═════ TEXT TO READ ═════

This is interest: a small, delicate, flame. They already got _started_
watching videos, and want to ramp it up with more details. I think the
increase in complexity ought to be gradual and match their toolbox: not too
trivial to cause boredom, and not too complex to completely discourage them. I
think actually getting started, not quitting, and picking up the necessary
tools along the way to solve problems as they arise is one approach.

They will equip their toolbox with calculus, linear algebra, statistics, and
all the things that brilliant people spent lifetimes building on top of each
others' work throughout humanity's existence. They may even fall in love with
these disciplines and pursue them for their own sake, but it is not
lennyscales' ask. Mastering these is not necessary to _get started with ML_ ,
no more than mastering computation theory and symbolic logic are necessary to
_get started with programming_.

═════

| SET EXERCISE A |
Answer these questions using the forum comment about getting started with machine learning:
(i) According to the comment, what two things should the gradual increase in complexity avoid?
(ii) Which three disciplines does the comment name as things the learners will add to their toolbox?
(iii) What does the comment say is not necessary to get started with programming?
| SET EXERCISE B |
Extend the forum comment about getting started with machine learning by writing what could follow its final sentence.

═════ DATA EXTRACT ═════

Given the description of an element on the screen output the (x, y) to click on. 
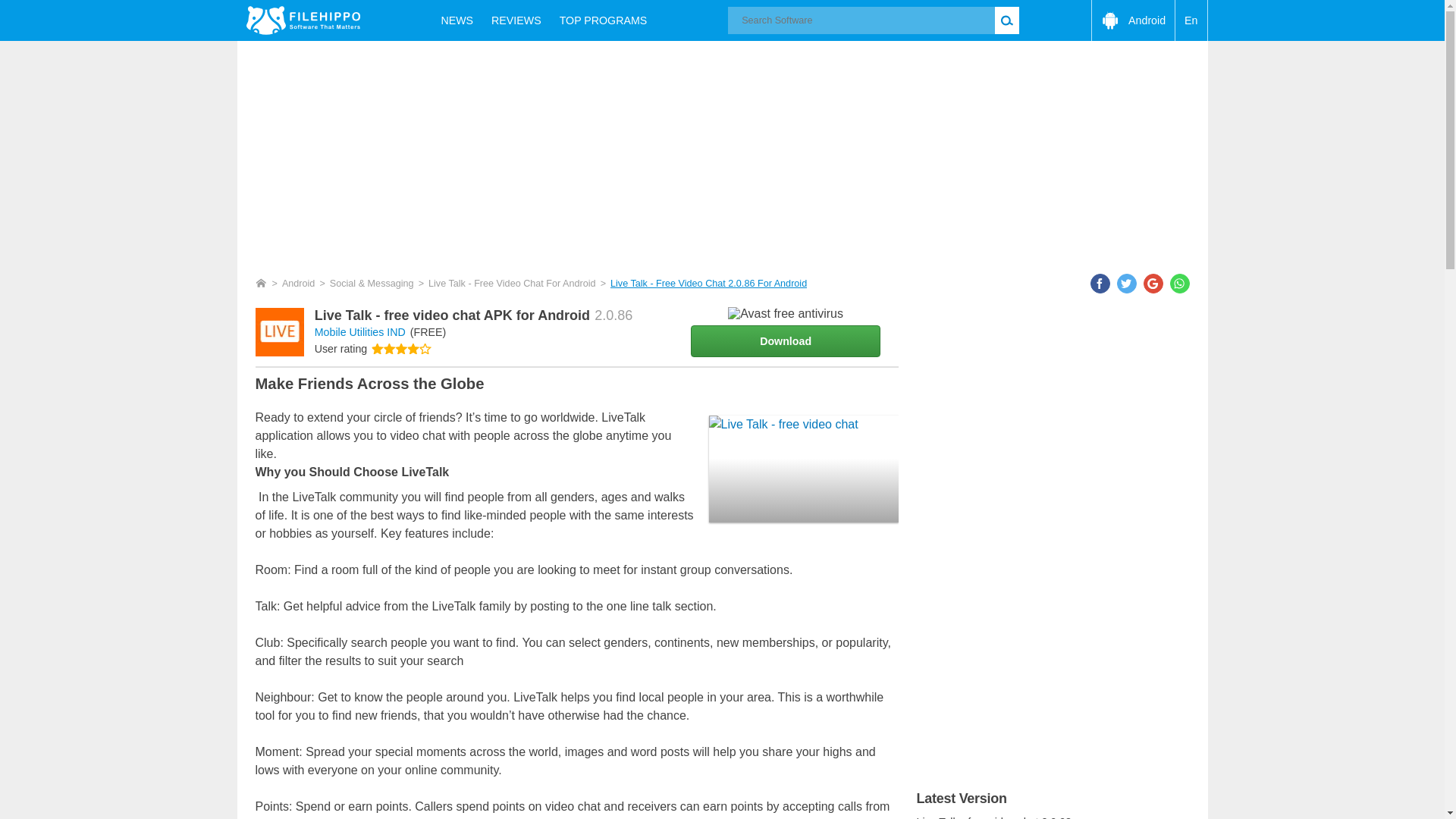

═════

| EXERCISE RESULT A |
(i) It should not be so trivial that it causes boredom, and not so complex that it completely discourages them.
(ii) Calculus, linear algebra, and statistics.
(iii) Mastering computation theory and symbolic logic.

| EXERCISE RESULT B |
This reply is given with bold assumptions on what you meant in yours, since it
was an objection against an approach without a recommendation for another. My
assumptions could be wrong.

------
krimuthu
You should take a look at Grokking Deep Learning[1] by Andrew Trask. Its one
of the few books on Deep Learning which a student with high school mathematics
knowledge can read and understand. DL is about programming the computer so its
expected you would be able to write code using python.

[1]: [https://www.manning.com/books/grokking-deep-
learning](https://www.manning.com/books/grokking-deep-learning)